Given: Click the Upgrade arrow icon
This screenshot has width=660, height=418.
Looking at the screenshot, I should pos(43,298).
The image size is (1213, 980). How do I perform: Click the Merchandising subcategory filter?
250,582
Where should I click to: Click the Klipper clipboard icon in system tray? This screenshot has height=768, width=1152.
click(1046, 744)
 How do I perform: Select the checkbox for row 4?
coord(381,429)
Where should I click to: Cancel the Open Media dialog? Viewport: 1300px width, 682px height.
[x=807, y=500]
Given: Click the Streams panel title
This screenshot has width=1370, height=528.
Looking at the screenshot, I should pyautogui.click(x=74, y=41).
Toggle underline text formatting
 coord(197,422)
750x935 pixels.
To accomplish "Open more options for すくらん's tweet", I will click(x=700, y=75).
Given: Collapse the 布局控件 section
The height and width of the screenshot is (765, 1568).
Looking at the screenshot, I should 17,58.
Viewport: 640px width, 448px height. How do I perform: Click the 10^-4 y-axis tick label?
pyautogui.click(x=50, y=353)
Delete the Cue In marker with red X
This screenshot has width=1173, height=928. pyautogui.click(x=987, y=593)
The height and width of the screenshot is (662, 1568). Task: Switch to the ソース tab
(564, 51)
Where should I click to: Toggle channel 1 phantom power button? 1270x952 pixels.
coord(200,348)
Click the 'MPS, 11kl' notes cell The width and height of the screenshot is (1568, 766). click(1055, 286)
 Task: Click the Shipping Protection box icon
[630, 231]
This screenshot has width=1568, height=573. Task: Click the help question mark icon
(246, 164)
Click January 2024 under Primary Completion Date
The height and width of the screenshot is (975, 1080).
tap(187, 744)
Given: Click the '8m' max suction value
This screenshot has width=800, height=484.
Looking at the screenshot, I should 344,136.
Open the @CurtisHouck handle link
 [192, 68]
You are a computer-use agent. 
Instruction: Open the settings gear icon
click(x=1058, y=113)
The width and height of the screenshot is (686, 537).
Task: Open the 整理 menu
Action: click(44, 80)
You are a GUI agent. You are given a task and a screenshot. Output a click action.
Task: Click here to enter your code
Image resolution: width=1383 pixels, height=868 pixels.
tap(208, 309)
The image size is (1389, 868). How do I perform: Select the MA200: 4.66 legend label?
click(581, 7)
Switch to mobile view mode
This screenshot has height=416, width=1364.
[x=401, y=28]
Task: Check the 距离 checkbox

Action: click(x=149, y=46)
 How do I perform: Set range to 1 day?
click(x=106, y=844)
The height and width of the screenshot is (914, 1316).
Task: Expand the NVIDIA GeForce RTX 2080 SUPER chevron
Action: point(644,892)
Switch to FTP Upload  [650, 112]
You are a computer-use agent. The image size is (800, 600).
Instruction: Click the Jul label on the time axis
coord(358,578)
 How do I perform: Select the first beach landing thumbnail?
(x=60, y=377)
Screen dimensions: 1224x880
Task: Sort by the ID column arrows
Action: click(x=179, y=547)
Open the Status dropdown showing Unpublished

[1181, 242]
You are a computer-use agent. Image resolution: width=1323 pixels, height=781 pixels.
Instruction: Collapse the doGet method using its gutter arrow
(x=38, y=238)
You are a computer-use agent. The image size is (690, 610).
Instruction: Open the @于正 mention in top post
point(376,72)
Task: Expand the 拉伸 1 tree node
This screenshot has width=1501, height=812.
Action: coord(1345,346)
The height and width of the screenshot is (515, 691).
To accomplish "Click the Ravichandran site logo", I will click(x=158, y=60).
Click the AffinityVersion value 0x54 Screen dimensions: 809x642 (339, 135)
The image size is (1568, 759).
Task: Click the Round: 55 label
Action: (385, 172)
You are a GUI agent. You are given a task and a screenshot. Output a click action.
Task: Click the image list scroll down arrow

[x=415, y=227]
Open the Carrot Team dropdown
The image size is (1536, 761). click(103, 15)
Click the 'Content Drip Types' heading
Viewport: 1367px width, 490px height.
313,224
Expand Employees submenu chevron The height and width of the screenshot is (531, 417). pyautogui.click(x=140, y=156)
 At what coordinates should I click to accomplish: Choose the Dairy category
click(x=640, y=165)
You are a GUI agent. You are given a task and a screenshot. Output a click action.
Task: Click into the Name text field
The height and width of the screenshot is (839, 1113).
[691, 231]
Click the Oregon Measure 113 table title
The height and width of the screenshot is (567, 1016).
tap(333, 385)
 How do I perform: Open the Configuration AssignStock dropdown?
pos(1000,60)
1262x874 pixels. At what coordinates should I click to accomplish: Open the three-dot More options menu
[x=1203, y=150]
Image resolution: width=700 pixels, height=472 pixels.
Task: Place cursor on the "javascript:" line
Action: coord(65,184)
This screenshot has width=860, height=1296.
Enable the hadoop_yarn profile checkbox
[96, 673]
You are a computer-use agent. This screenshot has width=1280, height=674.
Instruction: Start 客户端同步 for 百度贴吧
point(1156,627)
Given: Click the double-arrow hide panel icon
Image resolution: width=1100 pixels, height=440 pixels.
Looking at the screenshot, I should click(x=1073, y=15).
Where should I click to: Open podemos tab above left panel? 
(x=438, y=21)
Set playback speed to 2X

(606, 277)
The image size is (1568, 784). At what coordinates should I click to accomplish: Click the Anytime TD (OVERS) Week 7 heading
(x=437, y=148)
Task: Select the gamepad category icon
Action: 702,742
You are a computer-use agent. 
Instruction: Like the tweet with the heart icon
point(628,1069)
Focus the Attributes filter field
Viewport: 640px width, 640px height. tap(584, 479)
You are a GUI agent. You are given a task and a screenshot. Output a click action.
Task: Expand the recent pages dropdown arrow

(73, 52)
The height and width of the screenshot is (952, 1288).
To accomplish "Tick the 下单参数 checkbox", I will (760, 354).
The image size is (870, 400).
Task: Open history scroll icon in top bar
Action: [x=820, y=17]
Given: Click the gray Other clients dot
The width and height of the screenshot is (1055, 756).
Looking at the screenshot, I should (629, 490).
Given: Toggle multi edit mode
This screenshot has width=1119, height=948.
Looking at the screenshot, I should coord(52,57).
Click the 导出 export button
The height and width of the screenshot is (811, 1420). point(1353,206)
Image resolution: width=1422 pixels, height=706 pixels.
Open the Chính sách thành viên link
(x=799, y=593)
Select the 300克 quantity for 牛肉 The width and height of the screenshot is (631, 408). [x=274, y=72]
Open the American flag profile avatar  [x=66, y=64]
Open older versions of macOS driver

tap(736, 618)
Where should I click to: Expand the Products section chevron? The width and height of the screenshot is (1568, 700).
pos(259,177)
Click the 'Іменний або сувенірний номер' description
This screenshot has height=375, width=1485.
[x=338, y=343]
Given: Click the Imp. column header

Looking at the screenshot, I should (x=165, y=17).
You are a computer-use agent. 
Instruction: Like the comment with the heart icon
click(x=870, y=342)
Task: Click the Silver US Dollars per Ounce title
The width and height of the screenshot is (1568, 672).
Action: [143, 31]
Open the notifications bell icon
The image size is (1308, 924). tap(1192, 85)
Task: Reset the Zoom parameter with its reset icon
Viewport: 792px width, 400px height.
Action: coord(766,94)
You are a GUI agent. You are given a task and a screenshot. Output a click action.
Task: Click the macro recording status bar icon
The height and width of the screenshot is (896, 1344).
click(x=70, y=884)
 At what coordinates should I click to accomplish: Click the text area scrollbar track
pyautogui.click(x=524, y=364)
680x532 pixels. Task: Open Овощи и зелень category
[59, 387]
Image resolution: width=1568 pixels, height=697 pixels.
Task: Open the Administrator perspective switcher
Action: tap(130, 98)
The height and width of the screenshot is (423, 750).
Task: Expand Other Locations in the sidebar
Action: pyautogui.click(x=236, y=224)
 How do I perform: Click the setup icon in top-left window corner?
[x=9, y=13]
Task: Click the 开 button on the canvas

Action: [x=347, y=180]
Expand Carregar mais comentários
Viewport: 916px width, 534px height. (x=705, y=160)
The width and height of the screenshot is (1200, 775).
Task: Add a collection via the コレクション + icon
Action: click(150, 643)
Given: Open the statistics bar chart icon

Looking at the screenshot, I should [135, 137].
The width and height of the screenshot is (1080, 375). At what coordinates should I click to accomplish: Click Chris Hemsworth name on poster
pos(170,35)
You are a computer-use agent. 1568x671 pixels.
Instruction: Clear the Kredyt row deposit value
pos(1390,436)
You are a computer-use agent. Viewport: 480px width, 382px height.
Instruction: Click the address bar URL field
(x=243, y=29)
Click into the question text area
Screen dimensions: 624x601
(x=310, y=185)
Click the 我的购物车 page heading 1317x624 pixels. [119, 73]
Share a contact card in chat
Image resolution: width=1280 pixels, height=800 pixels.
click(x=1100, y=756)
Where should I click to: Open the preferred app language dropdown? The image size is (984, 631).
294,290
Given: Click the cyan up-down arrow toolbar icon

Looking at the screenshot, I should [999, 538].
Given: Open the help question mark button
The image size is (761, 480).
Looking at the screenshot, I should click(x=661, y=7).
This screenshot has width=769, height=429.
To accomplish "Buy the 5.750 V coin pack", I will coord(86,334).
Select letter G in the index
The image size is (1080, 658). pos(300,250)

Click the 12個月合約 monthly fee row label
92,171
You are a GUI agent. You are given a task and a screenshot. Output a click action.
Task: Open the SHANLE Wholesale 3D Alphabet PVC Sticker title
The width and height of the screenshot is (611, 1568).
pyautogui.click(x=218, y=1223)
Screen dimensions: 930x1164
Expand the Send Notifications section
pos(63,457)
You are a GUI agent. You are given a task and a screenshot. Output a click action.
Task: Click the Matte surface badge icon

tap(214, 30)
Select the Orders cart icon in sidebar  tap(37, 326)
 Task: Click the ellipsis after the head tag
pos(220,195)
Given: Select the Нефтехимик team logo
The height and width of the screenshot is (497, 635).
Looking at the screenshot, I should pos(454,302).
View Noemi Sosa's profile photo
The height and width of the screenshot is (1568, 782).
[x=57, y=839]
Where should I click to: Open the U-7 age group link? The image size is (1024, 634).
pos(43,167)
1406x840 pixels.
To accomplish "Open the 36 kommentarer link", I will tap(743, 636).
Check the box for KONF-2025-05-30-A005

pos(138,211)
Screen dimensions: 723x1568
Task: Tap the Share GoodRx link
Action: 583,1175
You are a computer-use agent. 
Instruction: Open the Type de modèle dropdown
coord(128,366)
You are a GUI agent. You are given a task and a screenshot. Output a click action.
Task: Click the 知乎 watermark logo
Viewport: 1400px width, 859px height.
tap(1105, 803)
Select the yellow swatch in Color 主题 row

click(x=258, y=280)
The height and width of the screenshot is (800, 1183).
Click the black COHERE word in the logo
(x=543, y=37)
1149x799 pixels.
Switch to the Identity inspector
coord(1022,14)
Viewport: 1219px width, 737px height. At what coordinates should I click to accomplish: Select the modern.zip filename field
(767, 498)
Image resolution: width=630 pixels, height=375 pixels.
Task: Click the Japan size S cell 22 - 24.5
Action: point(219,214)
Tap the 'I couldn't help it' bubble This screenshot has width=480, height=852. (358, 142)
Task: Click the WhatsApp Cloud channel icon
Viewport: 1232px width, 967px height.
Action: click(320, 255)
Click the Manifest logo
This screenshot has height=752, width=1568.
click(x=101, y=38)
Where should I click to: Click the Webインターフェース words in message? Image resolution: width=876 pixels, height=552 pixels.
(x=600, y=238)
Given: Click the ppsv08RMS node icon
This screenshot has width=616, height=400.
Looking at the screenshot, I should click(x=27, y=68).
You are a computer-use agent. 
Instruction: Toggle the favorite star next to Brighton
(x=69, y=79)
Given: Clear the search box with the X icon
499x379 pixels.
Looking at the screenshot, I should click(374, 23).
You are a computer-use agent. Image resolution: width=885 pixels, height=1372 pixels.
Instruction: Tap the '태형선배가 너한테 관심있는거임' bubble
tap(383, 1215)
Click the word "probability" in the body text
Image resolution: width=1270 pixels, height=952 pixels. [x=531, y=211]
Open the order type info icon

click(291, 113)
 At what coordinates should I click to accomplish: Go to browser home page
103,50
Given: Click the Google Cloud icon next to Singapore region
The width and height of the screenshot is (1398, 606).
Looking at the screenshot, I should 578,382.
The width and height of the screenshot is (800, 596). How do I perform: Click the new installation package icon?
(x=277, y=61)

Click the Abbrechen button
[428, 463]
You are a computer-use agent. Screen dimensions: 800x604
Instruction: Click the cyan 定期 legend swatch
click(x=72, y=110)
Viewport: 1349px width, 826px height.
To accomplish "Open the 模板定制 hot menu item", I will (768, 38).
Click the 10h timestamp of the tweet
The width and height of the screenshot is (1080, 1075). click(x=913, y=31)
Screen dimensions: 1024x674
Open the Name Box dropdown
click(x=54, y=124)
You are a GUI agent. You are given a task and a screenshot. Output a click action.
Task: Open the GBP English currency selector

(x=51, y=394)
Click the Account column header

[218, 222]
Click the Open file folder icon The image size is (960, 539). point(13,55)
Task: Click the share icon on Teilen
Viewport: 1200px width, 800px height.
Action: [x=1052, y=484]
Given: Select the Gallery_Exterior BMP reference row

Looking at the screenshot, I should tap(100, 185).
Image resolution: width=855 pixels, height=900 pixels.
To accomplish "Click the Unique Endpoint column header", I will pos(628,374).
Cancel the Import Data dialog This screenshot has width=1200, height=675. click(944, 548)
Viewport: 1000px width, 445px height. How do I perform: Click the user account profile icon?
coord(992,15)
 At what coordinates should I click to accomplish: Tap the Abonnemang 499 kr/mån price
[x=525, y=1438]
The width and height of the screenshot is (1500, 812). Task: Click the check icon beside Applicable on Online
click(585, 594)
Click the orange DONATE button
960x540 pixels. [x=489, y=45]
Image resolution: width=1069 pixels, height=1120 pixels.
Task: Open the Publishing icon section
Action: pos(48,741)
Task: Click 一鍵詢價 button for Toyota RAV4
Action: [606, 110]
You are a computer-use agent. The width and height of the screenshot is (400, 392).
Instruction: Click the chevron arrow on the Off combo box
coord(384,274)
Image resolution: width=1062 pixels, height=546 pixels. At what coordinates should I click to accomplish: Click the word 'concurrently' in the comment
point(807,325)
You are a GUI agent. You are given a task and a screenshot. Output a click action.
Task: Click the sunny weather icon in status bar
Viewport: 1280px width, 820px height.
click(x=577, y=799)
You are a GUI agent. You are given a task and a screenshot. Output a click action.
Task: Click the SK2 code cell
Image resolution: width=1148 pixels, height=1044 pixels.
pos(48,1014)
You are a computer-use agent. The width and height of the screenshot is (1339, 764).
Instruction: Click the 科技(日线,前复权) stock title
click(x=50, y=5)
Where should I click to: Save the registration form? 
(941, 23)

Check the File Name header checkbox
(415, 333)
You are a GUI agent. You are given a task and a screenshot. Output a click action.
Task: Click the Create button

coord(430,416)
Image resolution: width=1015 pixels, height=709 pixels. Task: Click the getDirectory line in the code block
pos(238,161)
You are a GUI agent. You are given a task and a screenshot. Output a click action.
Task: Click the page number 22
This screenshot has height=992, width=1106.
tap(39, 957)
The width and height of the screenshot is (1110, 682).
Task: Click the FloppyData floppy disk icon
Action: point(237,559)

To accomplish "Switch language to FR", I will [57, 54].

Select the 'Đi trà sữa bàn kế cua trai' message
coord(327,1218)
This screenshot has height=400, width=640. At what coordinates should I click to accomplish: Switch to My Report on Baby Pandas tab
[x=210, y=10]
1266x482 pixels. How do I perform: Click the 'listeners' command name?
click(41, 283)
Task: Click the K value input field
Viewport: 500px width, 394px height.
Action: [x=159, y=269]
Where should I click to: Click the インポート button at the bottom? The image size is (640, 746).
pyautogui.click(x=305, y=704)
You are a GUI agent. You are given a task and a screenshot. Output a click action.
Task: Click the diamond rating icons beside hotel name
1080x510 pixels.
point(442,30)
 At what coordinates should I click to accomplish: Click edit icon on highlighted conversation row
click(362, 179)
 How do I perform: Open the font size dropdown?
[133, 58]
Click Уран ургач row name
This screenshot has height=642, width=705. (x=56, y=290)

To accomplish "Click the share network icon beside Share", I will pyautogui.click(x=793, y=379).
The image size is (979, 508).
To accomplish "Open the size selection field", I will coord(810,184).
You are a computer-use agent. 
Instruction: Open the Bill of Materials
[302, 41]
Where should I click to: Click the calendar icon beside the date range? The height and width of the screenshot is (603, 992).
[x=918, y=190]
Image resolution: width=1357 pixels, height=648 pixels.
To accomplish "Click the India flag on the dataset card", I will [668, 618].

○ ○ ○ ○

WHAT NEEDS TO BE DONE:
What is the number of lines in the data holding the word "Cloud"? Reply with that number only.

ANSWER FOR THIS EXERCISE:
2